Another example of minute structural changes causing significant activity effects is the optimization of pH response and pH sensitivity of the so-called B1 domain of protein G (representing the range of aa47 to aa101 in protein G′e). By targeted mutations, histidine residues were inserted at B1 domain positions 31, 39, and 41, replacing the naturally occurring amino-acid residues glutamine, aspartic acid, and glutamic acid, respectively. This exchange improved binding stability to IgG at higher pH and at the same time caused electrostatic repulsion of protein G from the binding interface of IgG under acidic conditions [68] (residues are highlighted in Supplementary Figure 10).
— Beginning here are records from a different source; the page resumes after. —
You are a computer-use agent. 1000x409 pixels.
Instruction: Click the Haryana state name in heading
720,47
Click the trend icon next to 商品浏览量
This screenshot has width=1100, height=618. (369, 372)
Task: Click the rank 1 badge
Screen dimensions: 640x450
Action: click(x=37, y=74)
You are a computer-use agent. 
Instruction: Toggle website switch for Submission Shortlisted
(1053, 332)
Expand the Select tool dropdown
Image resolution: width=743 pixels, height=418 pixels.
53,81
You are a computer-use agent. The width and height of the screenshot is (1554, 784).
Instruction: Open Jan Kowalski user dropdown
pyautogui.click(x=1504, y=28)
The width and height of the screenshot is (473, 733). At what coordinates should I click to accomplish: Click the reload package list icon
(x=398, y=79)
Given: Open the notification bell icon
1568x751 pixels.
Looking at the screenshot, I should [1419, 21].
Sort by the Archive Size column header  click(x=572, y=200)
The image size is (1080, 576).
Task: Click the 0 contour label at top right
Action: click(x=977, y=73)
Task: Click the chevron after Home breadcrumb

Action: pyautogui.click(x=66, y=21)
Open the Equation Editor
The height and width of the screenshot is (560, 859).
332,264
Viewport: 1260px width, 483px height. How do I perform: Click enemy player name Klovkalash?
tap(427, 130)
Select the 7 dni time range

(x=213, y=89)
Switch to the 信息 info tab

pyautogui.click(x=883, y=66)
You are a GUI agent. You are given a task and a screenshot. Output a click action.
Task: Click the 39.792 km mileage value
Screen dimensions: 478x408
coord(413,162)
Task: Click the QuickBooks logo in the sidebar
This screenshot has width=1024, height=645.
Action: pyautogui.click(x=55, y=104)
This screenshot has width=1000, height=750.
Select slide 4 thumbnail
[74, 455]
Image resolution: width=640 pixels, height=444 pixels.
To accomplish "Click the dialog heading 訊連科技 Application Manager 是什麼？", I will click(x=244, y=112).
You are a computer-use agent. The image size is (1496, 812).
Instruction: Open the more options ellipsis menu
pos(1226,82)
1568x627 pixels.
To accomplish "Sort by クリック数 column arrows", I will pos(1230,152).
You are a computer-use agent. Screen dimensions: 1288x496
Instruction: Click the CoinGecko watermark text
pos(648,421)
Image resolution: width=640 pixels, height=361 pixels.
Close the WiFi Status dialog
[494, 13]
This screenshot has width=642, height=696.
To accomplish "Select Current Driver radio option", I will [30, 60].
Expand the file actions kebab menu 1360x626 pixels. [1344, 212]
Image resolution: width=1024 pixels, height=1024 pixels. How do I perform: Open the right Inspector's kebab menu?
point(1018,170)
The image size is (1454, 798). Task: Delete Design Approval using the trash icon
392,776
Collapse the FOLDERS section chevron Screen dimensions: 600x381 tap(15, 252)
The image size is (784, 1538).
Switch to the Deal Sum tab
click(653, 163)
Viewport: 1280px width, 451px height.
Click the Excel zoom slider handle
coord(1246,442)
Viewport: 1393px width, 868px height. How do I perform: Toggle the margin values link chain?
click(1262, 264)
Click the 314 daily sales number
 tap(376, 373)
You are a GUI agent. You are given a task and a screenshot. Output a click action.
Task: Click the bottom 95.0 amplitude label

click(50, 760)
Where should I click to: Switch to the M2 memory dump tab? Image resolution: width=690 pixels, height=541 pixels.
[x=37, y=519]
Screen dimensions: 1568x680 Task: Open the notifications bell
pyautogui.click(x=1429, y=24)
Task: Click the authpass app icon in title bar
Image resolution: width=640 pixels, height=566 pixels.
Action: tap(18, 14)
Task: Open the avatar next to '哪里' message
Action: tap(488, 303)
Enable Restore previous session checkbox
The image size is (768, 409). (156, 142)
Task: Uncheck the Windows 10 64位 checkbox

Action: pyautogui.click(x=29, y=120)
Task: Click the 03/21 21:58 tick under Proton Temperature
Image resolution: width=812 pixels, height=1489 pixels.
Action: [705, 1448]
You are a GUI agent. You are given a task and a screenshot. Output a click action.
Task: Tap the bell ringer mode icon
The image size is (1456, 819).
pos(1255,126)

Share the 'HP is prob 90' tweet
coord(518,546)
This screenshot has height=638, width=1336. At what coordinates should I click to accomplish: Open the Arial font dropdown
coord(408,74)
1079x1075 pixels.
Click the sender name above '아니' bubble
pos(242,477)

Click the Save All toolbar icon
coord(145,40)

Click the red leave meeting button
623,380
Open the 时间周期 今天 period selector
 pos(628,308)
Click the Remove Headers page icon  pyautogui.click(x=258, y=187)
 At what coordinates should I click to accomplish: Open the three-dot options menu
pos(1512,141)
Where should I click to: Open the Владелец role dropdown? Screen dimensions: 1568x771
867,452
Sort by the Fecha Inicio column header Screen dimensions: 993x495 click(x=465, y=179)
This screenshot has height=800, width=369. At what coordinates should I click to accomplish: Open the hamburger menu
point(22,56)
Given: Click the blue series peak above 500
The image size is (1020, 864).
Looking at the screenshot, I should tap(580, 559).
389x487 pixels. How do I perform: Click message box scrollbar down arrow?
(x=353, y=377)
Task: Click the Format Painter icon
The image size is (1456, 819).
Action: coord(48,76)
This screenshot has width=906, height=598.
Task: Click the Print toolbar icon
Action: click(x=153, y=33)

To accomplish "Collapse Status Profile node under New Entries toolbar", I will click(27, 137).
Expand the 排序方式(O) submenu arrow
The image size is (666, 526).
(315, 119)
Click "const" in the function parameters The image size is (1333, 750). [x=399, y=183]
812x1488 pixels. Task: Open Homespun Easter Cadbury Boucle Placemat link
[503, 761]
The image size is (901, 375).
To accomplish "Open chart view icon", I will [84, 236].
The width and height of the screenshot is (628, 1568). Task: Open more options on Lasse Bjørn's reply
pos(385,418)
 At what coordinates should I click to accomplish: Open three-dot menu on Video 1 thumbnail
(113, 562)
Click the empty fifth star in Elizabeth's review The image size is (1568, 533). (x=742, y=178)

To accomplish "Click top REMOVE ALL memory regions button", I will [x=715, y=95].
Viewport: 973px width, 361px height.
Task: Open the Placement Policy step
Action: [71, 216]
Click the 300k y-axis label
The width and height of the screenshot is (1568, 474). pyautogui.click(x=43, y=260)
In another protein engineering approach with the so-called C2 domain of protein G (the C2 domain represents aa117 to aa171 in protein G′e), asparagine residues 7 and 36 of the C2 domain [6971] were substituted with alanine residues to solve a problem of low alkaline stability of protein G. Interaction analysis showed that these amino acid substitutions did not affect the affinity to the Fc fragment of IgG [72]. By contrast, a 50-fold increase in the K d value for IgG-binding (i.e., weakening of the bond) occurs upon a single N34A mutation. Similarly, a K30A mutation results in a 350-fold increase in K d , and a 580-fold increase in the K d occurs with a W42A mutant. Interestingly, the E26A mutant almost abolished binding completely, resulting in approximately a 4000-fold weaker K d value compared with the native B1 domain of protein G [73].

Conclusion

Our study shows that with the help of mass spectrometric “de-novo” sequencing, the primary structure of protein G′e that is available from many companies around the world could be solved completely, revealing a 46-amino acid residue extension at the N-terminus, the presence of an N-terminal His-tag, and a partial gluconoylation. This identification constitutes a first essential step for subsequent studies of protein–protein interactions, which are underway. Although not self-evident, the addition of 46 amino acids at the N-terminus of protein G′e did not cause significant changes in its binding affinity to immunoglobulins.